◆ TASK OBJECTIVE:
From the line with "Image resolution: width=1504" through the line with "Like the Marka2", inclusive, return each line of the data below exactly and leave the rest out.

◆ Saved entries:
»»

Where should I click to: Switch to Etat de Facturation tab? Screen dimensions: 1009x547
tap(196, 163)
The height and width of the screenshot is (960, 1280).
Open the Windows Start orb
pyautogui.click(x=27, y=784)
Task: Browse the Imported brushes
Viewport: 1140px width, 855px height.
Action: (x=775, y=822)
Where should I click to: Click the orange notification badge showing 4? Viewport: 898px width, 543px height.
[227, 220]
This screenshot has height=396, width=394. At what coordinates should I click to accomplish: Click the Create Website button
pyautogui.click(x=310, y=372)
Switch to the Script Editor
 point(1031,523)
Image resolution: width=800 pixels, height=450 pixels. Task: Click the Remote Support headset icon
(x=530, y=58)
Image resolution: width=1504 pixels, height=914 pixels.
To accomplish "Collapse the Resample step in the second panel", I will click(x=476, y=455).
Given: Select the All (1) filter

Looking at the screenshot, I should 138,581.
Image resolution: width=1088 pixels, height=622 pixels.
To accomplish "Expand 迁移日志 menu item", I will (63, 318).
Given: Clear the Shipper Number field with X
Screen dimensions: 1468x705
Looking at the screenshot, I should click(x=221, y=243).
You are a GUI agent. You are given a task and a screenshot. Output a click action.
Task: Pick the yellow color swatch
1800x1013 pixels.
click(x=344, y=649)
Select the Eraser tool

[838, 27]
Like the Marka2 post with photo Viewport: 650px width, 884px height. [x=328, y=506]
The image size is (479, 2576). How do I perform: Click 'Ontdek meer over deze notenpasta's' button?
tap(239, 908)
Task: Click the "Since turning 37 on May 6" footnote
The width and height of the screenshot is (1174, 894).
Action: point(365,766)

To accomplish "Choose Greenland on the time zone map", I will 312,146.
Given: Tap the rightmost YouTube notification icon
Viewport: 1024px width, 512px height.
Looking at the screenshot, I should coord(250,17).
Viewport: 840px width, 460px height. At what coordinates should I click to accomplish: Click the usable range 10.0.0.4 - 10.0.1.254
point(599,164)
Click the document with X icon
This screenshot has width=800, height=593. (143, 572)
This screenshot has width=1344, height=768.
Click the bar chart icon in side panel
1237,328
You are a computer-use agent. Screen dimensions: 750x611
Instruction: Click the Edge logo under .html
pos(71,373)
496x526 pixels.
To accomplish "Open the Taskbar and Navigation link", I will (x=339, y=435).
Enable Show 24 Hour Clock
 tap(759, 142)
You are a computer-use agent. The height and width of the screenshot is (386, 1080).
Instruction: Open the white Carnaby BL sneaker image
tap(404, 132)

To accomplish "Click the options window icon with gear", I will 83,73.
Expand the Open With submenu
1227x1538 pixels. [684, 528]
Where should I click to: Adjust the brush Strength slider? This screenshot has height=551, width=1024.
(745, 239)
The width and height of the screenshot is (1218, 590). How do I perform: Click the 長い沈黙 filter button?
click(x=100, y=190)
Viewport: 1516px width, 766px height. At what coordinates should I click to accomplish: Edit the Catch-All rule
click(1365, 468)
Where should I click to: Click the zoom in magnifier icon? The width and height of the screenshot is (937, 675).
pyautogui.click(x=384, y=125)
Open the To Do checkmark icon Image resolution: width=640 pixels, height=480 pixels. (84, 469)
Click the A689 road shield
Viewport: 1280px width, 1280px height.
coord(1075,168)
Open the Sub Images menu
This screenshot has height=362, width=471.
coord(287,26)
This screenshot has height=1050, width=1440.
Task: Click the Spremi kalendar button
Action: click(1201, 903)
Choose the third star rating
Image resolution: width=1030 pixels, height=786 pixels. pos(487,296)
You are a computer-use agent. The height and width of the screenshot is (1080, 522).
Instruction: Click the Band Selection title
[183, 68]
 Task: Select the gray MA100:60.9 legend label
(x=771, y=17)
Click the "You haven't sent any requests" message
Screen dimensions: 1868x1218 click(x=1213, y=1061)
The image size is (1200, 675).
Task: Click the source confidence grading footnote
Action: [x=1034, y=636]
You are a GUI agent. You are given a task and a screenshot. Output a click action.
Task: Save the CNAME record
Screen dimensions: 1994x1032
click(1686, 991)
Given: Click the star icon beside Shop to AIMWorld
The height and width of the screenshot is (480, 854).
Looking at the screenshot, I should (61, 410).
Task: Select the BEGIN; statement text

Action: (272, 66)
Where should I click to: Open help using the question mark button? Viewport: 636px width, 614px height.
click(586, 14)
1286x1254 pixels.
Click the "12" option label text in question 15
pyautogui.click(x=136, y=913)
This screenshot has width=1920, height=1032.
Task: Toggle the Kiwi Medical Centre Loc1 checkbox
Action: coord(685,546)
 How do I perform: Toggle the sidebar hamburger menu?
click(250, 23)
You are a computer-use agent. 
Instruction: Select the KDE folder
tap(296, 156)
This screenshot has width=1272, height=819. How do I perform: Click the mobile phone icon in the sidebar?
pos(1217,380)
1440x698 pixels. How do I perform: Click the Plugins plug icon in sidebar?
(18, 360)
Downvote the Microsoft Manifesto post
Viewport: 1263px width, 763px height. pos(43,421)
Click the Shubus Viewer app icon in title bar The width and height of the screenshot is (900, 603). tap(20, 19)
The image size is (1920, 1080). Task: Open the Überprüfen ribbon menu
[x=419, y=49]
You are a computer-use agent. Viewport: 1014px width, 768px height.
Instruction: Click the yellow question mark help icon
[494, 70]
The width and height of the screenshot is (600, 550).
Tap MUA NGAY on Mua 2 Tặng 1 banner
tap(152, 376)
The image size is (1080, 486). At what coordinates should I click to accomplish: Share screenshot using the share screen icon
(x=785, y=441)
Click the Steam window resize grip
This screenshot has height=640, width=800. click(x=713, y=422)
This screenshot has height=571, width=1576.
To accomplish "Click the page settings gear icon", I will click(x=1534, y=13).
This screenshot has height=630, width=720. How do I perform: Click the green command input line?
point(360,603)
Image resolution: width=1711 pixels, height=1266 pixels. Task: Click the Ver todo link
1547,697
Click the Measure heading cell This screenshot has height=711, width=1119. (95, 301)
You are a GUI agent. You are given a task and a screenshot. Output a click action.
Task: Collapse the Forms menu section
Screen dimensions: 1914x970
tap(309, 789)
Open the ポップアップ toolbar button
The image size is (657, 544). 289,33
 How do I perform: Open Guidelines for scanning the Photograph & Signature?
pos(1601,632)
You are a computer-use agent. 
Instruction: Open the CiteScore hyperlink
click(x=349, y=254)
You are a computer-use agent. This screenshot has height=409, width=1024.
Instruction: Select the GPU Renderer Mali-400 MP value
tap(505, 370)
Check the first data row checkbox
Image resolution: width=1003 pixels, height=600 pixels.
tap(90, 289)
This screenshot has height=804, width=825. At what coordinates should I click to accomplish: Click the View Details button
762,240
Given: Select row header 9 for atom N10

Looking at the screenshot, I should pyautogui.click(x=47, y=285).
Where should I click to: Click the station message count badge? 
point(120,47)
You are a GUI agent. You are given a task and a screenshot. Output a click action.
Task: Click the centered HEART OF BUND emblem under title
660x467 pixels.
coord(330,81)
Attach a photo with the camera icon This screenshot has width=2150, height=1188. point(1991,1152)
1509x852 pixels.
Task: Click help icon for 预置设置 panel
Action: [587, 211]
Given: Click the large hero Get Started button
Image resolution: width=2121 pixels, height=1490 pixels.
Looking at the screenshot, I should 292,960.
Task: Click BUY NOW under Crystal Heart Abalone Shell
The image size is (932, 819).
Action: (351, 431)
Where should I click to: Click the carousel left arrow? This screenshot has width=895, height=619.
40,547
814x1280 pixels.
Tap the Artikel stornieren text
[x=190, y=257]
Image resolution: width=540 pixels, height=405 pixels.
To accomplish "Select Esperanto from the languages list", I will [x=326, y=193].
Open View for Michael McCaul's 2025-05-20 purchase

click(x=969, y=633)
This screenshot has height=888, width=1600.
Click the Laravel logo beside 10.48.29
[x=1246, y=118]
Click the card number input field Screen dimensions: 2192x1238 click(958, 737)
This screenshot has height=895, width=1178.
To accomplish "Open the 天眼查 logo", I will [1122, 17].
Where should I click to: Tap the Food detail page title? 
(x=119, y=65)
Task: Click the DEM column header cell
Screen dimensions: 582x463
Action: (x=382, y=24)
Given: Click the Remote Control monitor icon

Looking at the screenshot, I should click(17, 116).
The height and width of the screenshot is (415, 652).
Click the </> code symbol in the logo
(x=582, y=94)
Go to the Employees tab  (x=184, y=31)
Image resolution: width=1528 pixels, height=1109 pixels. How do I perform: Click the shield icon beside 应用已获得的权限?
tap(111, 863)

««

◆ FINAL ANSWER:
Image resolution: width=1504 pixels, height=914 pixels.
To accomplish "Collapse the Resample step in the second panel", I will click(x=476, y=455).
Given: Select the All (1) filter

Looking at the screenshot, I should 138,581.
Image resolution: width=1088 pixels, height=622 pixels.
To accomplish "Expand 迁移日志 menu item", I will (63, 318).
Given: Clear the Shipper Number field with X
Screen dimensions: 1468x705
Looking at the screenshot, I should click(x=221, y=243).
You are a GUI agent. You are given a task and a screenshot. Output a click action.
Task: Pick the yellow color swatch
1800x1013 pixels.
click(x=344, y=649)
Select the Eraser tool

[838, 27]
Like the Marka2 post with photo Viewport: 650px width, 884px height. [x=328, y=506]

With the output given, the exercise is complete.